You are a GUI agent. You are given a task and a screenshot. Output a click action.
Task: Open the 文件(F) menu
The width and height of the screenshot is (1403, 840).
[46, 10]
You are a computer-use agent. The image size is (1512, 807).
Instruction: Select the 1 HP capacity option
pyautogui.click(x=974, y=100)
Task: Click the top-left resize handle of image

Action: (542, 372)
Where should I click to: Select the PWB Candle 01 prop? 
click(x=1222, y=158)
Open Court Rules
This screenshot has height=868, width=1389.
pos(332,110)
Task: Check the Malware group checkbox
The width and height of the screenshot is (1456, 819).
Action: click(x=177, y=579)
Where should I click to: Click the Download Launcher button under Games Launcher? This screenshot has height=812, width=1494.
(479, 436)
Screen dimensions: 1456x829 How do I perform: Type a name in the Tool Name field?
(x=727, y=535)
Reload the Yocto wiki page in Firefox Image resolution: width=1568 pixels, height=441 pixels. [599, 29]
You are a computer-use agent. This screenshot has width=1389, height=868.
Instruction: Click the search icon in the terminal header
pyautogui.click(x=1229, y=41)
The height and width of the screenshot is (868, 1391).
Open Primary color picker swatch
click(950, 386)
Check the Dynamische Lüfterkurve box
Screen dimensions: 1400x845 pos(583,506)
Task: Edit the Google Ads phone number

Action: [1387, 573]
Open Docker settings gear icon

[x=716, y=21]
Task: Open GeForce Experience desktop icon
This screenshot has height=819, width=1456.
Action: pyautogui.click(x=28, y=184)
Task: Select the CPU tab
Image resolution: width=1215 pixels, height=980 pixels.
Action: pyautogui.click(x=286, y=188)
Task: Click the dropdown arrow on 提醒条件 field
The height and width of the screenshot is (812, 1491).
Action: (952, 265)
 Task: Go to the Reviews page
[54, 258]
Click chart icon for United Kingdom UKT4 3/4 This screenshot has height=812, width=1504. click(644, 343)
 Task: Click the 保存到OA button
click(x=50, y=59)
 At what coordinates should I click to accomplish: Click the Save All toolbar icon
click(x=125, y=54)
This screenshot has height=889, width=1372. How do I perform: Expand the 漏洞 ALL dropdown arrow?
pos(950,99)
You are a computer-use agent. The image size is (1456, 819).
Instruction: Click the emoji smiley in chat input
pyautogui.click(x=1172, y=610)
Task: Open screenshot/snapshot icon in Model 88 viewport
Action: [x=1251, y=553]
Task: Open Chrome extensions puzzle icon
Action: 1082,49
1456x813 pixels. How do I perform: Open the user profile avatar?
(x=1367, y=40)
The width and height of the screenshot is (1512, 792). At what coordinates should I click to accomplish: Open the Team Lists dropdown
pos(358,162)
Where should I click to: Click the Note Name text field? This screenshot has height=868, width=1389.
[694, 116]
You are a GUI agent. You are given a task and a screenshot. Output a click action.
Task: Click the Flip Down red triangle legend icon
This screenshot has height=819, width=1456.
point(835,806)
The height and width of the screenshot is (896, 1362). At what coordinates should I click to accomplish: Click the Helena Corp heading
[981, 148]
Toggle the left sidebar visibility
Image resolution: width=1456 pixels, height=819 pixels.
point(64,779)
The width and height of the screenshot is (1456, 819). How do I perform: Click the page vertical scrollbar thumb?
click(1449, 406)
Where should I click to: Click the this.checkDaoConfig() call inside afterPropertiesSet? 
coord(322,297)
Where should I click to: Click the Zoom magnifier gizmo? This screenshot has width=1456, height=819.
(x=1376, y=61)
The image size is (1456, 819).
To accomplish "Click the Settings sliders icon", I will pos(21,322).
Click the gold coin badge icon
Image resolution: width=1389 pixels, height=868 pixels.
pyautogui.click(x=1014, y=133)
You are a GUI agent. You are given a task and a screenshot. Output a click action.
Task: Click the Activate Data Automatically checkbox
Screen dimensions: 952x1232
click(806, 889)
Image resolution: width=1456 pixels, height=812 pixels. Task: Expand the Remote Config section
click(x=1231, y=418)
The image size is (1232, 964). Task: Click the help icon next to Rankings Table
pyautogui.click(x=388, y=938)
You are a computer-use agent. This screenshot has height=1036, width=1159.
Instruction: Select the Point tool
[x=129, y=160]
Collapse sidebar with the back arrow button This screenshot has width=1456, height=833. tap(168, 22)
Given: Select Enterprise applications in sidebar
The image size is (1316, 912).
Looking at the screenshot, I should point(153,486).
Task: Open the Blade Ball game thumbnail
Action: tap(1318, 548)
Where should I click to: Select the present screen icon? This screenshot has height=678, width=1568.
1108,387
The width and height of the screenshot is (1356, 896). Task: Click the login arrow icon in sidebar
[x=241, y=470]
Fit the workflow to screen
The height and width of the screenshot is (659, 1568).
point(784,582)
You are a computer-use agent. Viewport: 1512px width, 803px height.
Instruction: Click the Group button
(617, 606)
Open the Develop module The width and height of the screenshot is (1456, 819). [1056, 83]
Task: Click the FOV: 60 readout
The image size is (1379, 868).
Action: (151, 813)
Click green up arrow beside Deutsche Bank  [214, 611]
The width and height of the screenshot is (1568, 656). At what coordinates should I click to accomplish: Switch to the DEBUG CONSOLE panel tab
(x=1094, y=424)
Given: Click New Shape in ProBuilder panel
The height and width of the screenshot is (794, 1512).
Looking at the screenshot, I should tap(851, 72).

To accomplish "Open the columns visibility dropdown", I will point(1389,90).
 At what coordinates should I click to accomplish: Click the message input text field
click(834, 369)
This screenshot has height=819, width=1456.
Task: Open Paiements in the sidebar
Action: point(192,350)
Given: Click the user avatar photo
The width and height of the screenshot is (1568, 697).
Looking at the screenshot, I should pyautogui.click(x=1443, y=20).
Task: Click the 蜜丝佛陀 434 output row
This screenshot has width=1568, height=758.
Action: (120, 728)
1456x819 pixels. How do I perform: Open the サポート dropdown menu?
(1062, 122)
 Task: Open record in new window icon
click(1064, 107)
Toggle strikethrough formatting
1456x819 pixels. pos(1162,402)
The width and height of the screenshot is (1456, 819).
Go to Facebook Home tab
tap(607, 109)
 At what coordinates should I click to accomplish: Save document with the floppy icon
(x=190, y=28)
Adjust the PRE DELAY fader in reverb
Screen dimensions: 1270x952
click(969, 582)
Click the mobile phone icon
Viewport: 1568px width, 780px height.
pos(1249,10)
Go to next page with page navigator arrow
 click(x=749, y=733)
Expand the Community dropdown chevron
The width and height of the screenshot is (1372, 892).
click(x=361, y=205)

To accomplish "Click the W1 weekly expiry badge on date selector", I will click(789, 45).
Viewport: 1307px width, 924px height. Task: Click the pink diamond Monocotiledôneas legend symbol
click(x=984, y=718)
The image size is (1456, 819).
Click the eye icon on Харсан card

###

*Problem statement*
Every single line in the records above must be written out exactly.

*Reply*
You are a GUI agent. You are given a task and a screenshot. Output a click action.
Task: Open the 文件(F) menu
The width and height of the screenshot is (1403, 840).
[46, 10]
You are a computer-use agent. The image size is (1512, 807).
Instruction: Select the 1 HP capacity option
pyautogui.click(x=974, y=100)
Task: Click the top-left resize handle of image

Action: (542, 372)
Where should I click to: Select the PWB Candle 01 prop? 
click(x=1222, y=158)
Open Court Rules
This screenshot has height=868, width=1389.
pos(332,110)
Task: Check the Malware group checkbox
The width and height of the screenshot is (1456, 819).
Action: click(x=177, y=579)
Where should I click to: Click the Download Launcher button under Games Launcher? This screenshot has height=812, width=1494.
(479, 436)
Screen dimensions: 1456x829 How do I perform: Type a name in the Tool Name field?
(x=727, y=535)
Reload the Yocto wiki page in Firefox Image resolution: width=1568 pixels, height=441 pixels. [599, 29]
You are a computer-use agent. This screenshot has width=1389, height=868.
Instruction: Click the search icon in the terminal header
pyautogui.click(x=1229, y=41)
The height and width of the screenshot is (868, 1391).
Open Primary color picker swatch
click(950, 386)
Check the Dynamische Lüfterkurve box
Screen dimensions: 1400x845 pos(583,506)
Task: Edit the Google Ads phone number

Action: [1387, 573]
Open Docker settings gear icon

[x=716, y=21]
Task: Open GeForce Experience desktop icon
This screenshot has height=819, width=1456.
Action: pyautogui.click(x=28, y=184)
Task: Select the CPU tab
Image resolution: width=1215 pixels, height=980 pixels.
Action: pyautogui.click(x=286, y=188)
Task: Click the dropdown arrow on 提醒条件 field
The height and width of the screenshot is (812, 1491).
Action: (952, 265)
 Task: Go to the Reviews page
[54, 258]
Click chart icon for United Kingdom UKT4 3/4 This screenshot has height=812, width=1504. click(644, 343)
 Task: Click the 保存到OA button
click(x=50, y=59)
 At what coordinates should I click to accomplish: Click the Save All toolbar icon
click(x=125, y=54)
This screenshot has height=889, width=1372. How do I perform: Expand the 漏洞 ALL dropdown arrow?
pos(950,99)
You are a computer-use agent. The image size is (1456, 819).
Instruction: Click the emoji smiley in chat input
pyautogui.click(x=1172, y=610)
Task: Open screenshot/snapshot icon in Model 88 viewport
Action: [x=1251, y=553]
Task: Open Chrome extensions puzzle icon
Action: 1082,49
1456x813 pixels. How do I perform: Open the user profile avatar?
(x=1367, y=40)
The width and height of the screenshot is (1512, 792). At what coordinates should I click to accomplish: Open the Team Lists dropdown
pos(358,162)
Where should I click to: Click the Note Name text field? This screenshot has height=868, width=1389.
[694, 116]
You are a GUI agent. You are given a task and a screenshot. Output a click action.
Task: Click the Flip Down red triangle legend icon
This screenshot has height=819, width=1456.
point(835,806)
The height and width of the screenshot is (896, 1362). At what coordinates should I click to accomplish: Click the Helena Corp heading
[981, 148]
Toggle the left sidebar visibility
Image resolution: width=1456 pixels, height=819 pixels.
point(64,779)
The width and height of the screenshot is (1456, 819). How do I perform: Click the page vertical scrollbar thumb?
click(1449, 406)
Where should I click to: Click the this.checkDaoConfig() call inside afterPropertiesSet? 
coord(322,297)
Where should I click to: Click the Zoom magnifier gizmo? This screenshot has width=1456, height=819.
(x=1376, y=61)
The image size is (1456, 819).
To accomplish "Click the Settings sliders icon", I will pos(21,322).
Click the gold coin badge icon
Image resolution: width=1389 pixels, height=868 pixels.
pyautogui.click(x=1014, y=133)
You are a GUI agent. You are given a task and a screenshot. Output a click action.
Task: Click the Activate Data Automatically checkbox
Screen dimensions: 952x1232
click(806, 889)
Image resolution: width=1456 pixels, height=812 pixels. Task: Expand the Remote Config section
click(x=1231, y=418)
The image size is (1232, 964). Task: Click the help icon next to Rankings Table
pyautogui.click(x=388, y=938)
You are a computer-use agent. This screenshot has height=1036, width=1159.
Instruction: Select the Point tool
[x=129, y=160]
Collapse sidebar with the back arrow button This screenshot has width=1456, height=833. tap(168, 22)
Given: Select Enterprise applications in sidebar
The image size is (1316, 912).
Looking at the screenshot, I should point(153,486).
Task: Open the Blade Ball game thumbnail
Action: tap(1318, 548)
Where should I click to: Select the present screen icon? This screenshot has height=678, width=1568.
1108,387
The width and height of the screenshot is (1356, 896). Task: Click the login arrow icon in sidebar
[x=241, y=470]
Fit the workflow to screen
The height and width of the screenshot is (659, 1568).
point(784,582)
You are a computer-use agent. Viewport: 1512px width, 803px height.
Instruction: Click the Group button
(617, 606)
Open the Develop module The width and height of the screenshot is (1456, 819). [1056, 83]
Task: Click the FOV: 60 readout
The image size is (1379, 868).
Action: (151, 813)
Click green up arrow beside Deutsche Bank  [214, 611]
The width and height of the screenshot is (1568, 656). At what coordinates should I click to accomplish: Switch to the DEBUG CONSOLE panel tab
(x=1094, y=424)
Given: Click New Shape in ProBuilder panel
The height and width of the screenshot is (794, 1512).
Looking at the screenshot, I should tap(851, 72).

To accomplish "Open the columns visibility dropdown", I will point(1389,90).
 At what coordinates should I click to accomplish: Click the message input text field
click(834, 369)
This screenshot has height=819, width=1456.
Task: Open Paiements in the sidebar
Action: point(192,350)
Given: Click the user avatar photo
The width and height of the screenshot is (1568, 697).
Looking at the screenshot, I should pyautogui.click(x=1443, y=20).
Task: Click the 蜜丝佛陀 434 output row
This screenshot has width=1568, height=758.
Action: (120, 728)
1456x819 pixels. How do I perform: Open the サポート dropdown menu?
(1062, 122)
 Task: Open record in new window icon
click(1064, 107)
Toggle strikethrough formatting
1456x819 pixels. pos(1162,402)
The width and height of the screenshot is (1456, 819).
Go to Facebook Home tab
tap(607, 109)
 At what coordinates should I click to accomplish: Save document with the floppy icon
(x=190, y=28)
Adjust the PRE DELAY fader in reverb
Screen dimensions: 1270x952
click(969, 582)
Click the mobile phone icon
Viewport: 1568px width, 780px height.
pos(1249,10)
Go to next page with page navigator arrow
 click(x=749, y=733)
Expand the Community dropdown chevron
The width and height of the screenshot is (1372, 892).
click(x=361, y=205)

To accomplish "Click the W1 weekly expiry badge on date selector", I will click(789, 45).
Viewport: 1307px width, 924px height. Task: Click the pink diamond Monocotiledôneas legend symbol
click(x=984, y=718)
The image size is (1456, 819).
Click the eye icon on Харсан card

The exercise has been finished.